Ein eigener Gartenanteil ist Gold wert und erweitert besonders in der warmen Jahreszeit die eigenen vier Wände. Doch kaum steht man im Pyjama auf der Terrasse, merkt man, wie einsichtig diese Privatsphäre ist. Der erste Impuls? Ein Sichtschutz muss her – am besten hoch und blickdicht.

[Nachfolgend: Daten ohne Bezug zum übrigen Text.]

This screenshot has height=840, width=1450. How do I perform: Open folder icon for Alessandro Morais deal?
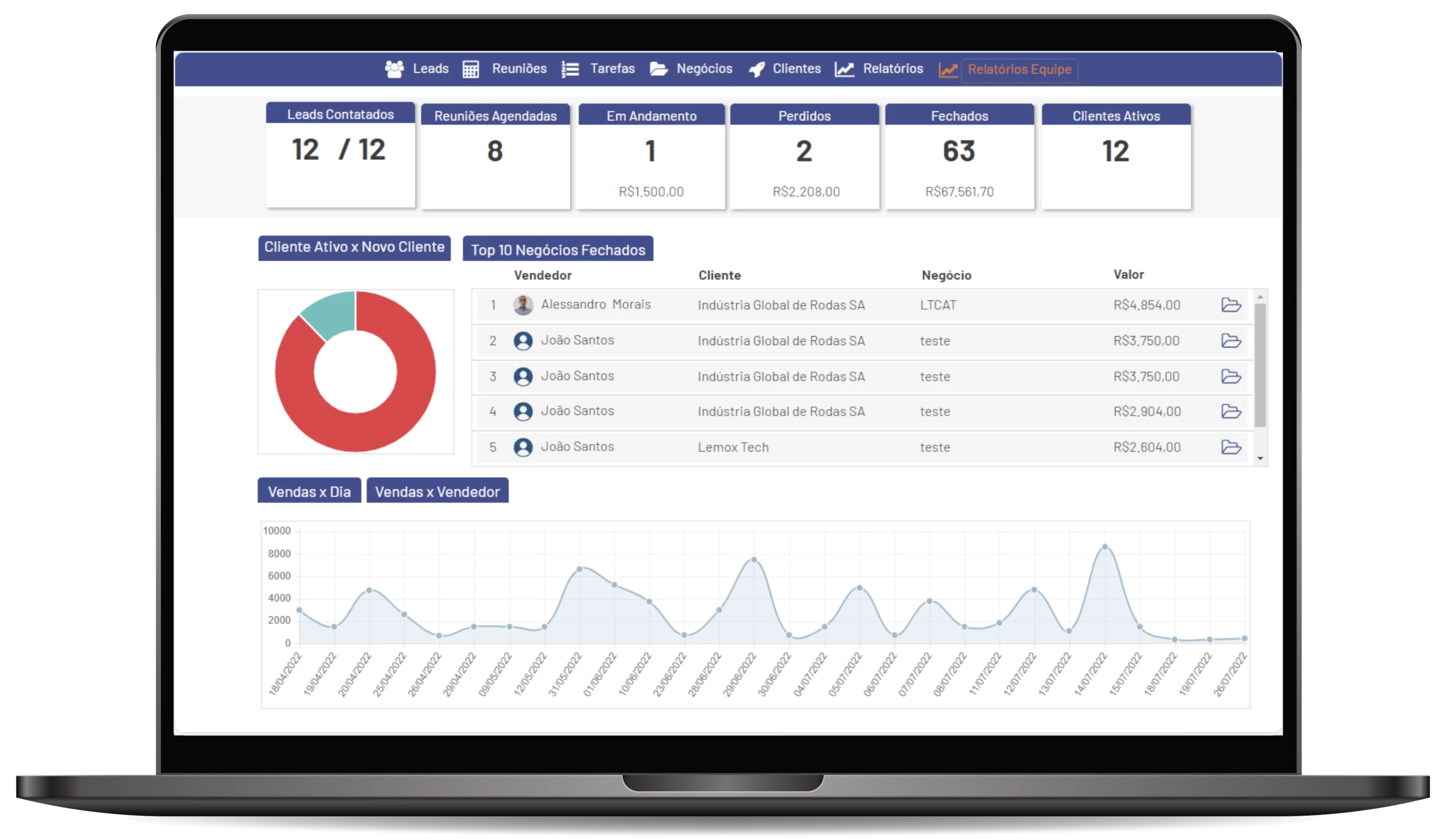[x=1231, y=304]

Doch Vorsicht: Bevor du den Baumarkt stürmst, solltest du auf die Spielregeln achten. In der Steiermark scheint das Gesetz eigentlich recht entspannt. Die Faustregel lautet: Bis zu einer Höhe von 1,50 Metern darfst du meistens ohne Genehmigung von der Gemeinde (Baubehörde) einen Zaun errichten. Aber Achtung: Das ist nur die halbe Wahrheit. Nur weil das Land Steiermark sagt „passt“, heißt das noch lange nicht, dass deine Nachbarinnen und Nachbarn oder die Hausverwaltung das auch so sehen.

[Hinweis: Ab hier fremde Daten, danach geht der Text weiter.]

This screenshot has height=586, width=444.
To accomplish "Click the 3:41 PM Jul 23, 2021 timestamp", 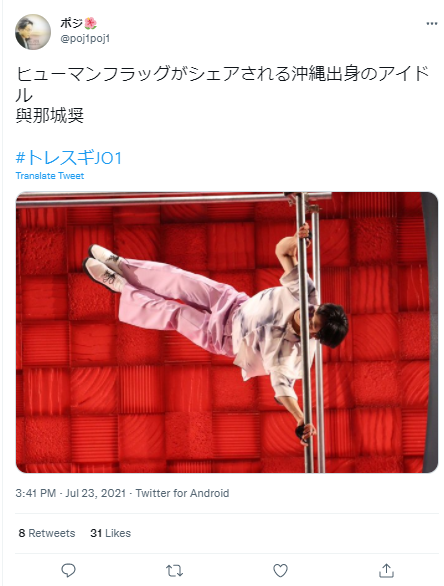I will click(71, 493).
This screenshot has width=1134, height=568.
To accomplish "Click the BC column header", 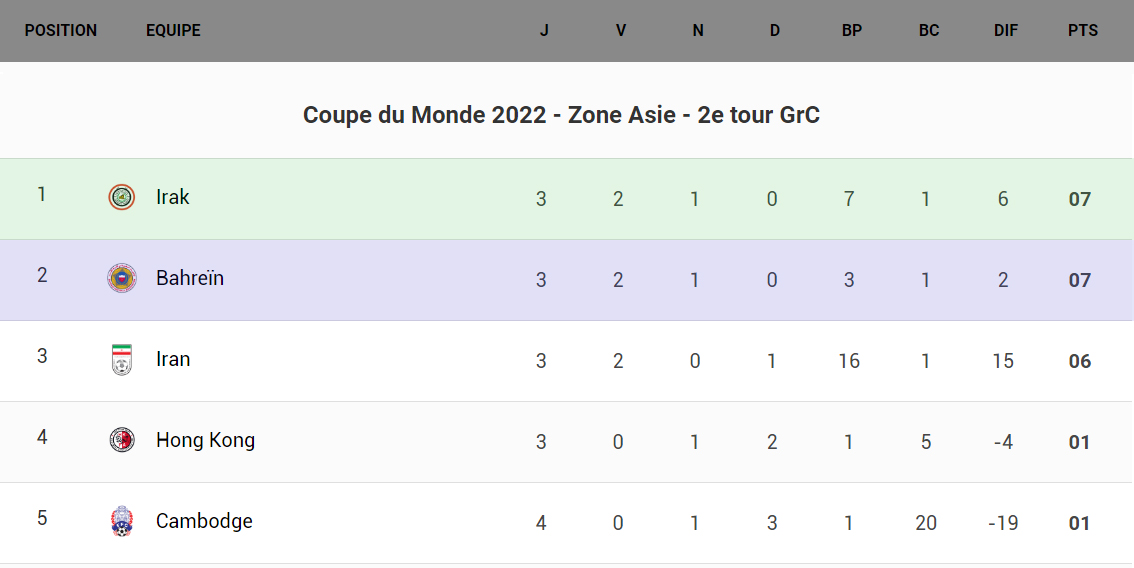I will tap(929, 30).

Wie klappt es also ohne das Veto der Nachbarinnen und Nachbarn?
In einem Mehrparteienhaus gehört dir der Gartenanteil meistens nicht „alleine“ (im Sinne von Alleineigentum), sondern du hast ein Sondernutzungsrecht. Das bedeutet, dass du
- für bauliche Veränderungen (und dazu zählt oft schon ein massiver Sichtschutz) rechtlich gesehen die Zustimmung der anderen Eigentümer:innen brauchst
- dich bei der Optik an das Erscheinungsbild der Wohnanlage halten musst. Wenn also alle Gärten mit dezenten grünen Zäunen begrenzt sind, wird es nicht möglich sein, dass du eine massive Holzwand aufstellst.
- Bevor du also einen Zaun oder Sichtschutz aufbaust, ist es hilfreich, einen Blick in die Hausordnung bzw. deinen Miet- oder Kaufvertrag zu werfen. Oft findest du hier schon Angaben dazu, ob und welche Zäune erlaubt sind. Ein Tipp: Pflanzen finden meistens mehr Zustimmung und sehen weniger nach einem Fremdkörper aus.

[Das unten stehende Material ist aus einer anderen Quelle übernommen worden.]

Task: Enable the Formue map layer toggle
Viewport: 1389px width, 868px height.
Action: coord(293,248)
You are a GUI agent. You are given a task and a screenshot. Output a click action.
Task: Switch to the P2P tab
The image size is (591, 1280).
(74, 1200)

- Da der Sichtschutz oft beide Seiten betrifft, frag am besten deine direkten Nachbar:innen, die es betrifft und findet eine Vorgehensweise, die für alle zufriedenstellend ist.
Zusammengefasst: Zäune bis 1,50 Meter gehen baurechtlich meist klar. Aber: Die Optik muss zur Anlage passen. Wenn du vorher fragst und dich an das Erscheinungsbild der Anlage hältst, sparst du dir teure Rückbau-Aktionen und Beschwerden bei der Hausverwaltung.